Exercise brief:
Render the lines of the items below as a JSON list of strings, starting at the line that contains "has height=1428, width=2576." and ending at the line that contains "coordinates (88, 821).", with both ends included. Give one string per line and leave out blank lines.

Exercise materials:

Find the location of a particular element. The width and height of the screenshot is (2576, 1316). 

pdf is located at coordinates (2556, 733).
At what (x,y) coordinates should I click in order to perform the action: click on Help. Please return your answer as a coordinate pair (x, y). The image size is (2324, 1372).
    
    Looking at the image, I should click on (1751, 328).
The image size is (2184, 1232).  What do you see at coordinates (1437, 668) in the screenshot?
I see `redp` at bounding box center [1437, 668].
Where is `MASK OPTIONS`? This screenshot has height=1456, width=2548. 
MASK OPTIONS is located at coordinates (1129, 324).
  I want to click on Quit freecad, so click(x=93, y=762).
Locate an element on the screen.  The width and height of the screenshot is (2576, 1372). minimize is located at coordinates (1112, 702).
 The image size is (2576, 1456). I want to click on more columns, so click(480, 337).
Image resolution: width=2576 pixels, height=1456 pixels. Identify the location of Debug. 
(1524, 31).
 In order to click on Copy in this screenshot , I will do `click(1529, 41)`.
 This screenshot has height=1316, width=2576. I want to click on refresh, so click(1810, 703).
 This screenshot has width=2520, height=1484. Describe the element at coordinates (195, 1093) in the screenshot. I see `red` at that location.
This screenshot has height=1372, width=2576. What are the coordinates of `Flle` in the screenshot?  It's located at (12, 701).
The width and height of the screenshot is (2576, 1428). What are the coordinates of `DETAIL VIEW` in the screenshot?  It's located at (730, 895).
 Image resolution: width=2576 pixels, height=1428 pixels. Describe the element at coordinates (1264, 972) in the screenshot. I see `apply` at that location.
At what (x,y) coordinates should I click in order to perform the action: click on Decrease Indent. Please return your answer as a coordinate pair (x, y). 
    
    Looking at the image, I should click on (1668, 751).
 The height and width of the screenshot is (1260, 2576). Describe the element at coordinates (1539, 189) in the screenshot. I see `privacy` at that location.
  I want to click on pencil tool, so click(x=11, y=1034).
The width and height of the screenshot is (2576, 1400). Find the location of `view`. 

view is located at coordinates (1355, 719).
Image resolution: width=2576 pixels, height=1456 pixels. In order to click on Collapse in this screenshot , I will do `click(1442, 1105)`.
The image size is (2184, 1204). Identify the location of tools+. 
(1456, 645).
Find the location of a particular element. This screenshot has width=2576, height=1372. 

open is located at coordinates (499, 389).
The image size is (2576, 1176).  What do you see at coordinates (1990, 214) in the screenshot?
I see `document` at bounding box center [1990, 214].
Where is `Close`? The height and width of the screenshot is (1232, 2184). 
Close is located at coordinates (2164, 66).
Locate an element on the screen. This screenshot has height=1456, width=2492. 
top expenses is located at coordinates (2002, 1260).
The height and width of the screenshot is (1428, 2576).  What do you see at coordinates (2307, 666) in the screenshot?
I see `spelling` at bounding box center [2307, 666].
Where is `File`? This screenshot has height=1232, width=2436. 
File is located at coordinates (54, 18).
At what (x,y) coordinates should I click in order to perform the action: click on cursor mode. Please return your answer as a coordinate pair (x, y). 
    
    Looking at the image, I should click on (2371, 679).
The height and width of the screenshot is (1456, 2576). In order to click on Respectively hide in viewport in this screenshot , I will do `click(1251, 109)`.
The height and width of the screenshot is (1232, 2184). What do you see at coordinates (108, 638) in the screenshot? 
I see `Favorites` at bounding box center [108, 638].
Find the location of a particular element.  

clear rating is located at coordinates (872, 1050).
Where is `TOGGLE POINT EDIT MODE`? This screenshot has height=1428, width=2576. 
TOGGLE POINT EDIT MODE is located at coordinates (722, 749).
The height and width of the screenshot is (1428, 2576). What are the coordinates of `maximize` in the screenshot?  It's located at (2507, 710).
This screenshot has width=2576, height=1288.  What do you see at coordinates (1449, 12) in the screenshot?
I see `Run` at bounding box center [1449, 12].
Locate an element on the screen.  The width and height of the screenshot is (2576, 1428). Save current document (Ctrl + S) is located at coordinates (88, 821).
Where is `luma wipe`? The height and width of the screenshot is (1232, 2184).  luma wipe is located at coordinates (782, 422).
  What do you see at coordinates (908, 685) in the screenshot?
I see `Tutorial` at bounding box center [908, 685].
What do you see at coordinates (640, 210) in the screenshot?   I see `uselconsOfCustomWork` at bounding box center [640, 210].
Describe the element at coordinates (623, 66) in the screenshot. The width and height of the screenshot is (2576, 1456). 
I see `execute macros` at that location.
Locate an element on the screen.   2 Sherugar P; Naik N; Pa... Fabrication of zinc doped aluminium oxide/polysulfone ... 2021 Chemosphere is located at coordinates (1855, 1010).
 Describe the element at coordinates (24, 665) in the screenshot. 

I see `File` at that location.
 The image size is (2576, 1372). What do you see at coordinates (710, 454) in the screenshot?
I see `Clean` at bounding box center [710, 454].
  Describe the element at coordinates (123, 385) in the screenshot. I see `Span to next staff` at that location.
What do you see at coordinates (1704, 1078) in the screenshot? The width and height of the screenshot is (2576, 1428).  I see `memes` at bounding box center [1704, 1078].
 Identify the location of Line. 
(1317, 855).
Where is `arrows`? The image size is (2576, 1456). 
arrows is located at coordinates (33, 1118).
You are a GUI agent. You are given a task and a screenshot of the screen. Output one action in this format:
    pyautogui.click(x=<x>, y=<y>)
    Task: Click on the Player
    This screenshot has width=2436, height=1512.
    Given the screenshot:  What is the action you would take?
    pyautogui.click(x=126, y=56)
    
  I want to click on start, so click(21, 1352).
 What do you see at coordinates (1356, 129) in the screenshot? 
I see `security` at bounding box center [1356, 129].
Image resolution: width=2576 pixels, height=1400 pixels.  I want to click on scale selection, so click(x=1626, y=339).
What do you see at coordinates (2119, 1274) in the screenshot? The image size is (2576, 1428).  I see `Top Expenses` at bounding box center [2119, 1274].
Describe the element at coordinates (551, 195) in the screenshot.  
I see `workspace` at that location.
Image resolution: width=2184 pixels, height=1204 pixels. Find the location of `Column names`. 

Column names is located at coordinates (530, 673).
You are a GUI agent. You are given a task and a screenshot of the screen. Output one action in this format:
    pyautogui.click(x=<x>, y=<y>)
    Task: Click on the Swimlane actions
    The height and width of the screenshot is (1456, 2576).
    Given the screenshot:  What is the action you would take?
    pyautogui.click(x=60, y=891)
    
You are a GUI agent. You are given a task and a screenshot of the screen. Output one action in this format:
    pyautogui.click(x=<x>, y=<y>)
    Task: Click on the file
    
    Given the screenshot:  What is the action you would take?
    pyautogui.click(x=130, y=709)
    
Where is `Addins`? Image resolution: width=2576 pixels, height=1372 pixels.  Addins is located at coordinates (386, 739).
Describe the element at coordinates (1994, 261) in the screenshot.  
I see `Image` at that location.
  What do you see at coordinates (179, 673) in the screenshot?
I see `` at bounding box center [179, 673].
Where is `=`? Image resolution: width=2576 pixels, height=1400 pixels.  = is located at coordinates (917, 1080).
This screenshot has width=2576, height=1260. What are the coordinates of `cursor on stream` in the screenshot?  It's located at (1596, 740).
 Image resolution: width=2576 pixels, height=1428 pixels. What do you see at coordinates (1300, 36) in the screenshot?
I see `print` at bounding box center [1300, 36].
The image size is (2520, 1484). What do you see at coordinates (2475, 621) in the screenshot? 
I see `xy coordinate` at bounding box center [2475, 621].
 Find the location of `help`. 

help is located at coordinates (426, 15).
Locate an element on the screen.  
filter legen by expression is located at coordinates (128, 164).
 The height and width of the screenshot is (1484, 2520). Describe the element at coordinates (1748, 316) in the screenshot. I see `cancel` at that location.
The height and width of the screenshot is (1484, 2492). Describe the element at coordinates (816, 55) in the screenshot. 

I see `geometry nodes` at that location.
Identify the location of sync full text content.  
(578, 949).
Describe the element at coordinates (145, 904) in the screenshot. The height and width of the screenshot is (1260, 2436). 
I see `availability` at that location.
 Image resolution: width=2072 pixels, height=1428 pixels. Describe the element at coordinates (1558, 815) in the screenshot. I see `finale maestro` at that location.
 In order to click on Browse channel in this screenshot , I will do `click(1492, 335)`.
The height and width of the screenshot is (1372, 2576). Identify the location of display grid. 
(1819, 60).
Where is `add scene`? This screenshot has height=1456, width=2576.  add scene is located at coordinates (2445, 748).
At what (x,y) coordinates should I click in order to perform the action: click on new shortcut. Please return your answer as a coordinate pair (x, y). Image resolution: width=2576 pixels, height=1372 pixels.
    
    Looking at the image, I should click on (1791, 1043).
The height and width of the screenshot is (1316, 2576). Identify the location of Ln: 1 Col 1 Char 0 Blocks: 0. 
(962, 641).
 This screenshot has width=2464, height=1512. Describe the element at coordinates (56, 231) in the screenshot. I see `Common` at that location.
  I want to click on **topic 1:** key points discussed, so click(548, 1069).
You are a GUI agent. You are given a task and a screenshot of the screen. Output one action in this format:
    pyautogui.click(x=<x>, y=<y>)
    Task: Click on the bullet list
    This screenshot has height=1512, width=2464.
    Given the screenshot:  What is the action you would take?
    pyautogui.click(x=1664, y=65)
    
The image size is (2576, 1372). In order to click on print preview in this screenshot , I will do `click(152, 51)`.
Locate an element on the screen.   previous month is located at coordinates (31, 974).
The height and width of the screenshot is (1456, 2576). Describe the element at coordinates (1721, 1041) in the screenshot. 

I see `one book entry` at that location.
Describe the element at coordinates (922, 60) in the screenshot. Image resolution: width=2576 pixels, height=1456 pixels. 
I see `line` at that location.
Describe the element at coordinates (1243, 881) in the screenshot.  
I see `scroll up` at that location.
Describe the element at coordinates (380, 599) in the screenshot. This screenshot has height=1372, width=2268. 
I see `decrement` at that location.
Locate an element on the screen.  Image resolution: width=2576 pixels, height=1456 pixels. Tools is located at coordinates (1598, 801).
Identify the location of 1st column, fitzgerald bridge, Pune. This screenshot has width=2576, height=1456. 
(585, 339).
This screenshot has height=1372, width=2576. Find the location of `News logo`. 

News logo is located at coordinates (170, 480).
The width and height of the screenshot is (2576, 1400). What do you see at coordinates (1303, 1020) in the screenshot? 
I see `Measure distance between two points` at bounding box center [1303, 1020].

Task answer:
[
  "Where is `TOGGLE POINT EDIT MODE`? This screenshot has height=1428, width=2576. ",
  "TOGGLE POINT EDIT MODE is located at coordinates (722, 749).",
  "The height and width of the screenshot is (1428, 2576). What are the coordinates of `maximize` in the screenshot?  It's located at (2507, 710).",
  "This screenshot has width=2576, height=1288.  What do you see at coordinates (1449, 12) in the screenshot?",
  "I see `Run` at bounding box center [1449, 12].",
  "Locate an element on the screen.  The width and height of the screenshot is (2576, 1428). Save current document (Ctrl + S) is located at coordinates (88, 821)."
]